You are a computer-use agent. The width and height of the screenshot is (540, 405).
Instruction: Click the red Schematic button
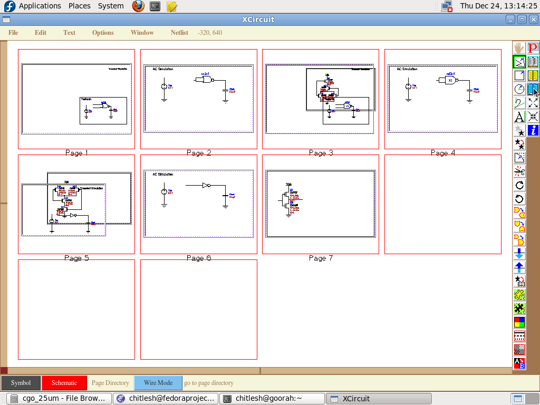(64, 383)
...
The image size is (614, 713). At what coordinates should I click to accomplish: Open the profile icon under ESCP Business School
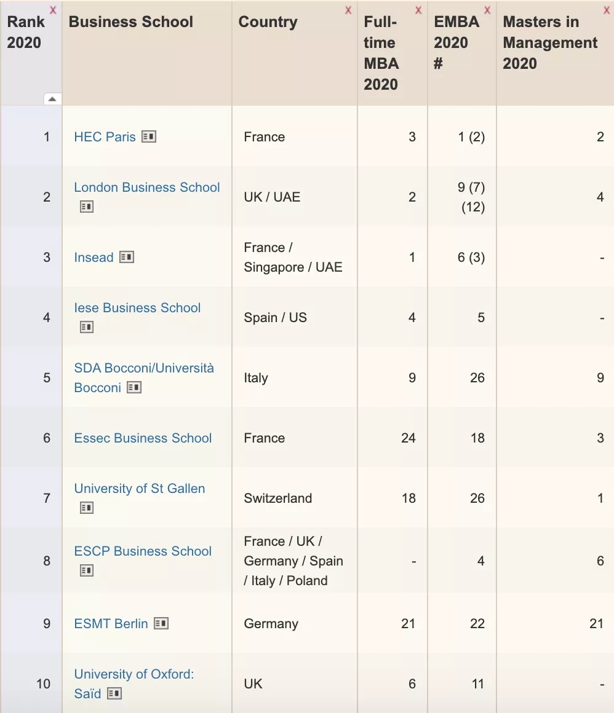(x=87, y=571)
...
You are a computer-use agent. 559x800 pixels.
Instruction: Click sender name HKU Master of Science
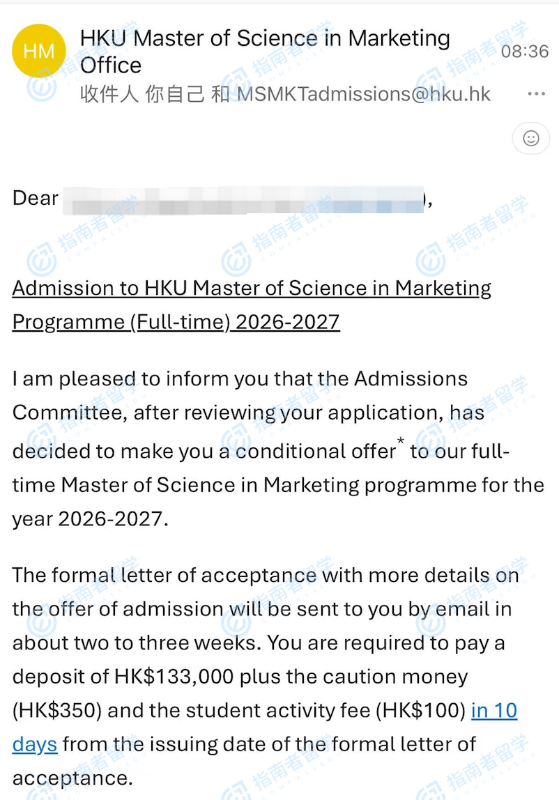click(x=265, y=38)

→ Exercise prompt
For this exercise, copy every line of the data that holds "agent".

→ Completed exercise
You are a computer-use agent. The width and height of the screenshot is (540, 405).
You are a computer-use agent. 559x800 pixels.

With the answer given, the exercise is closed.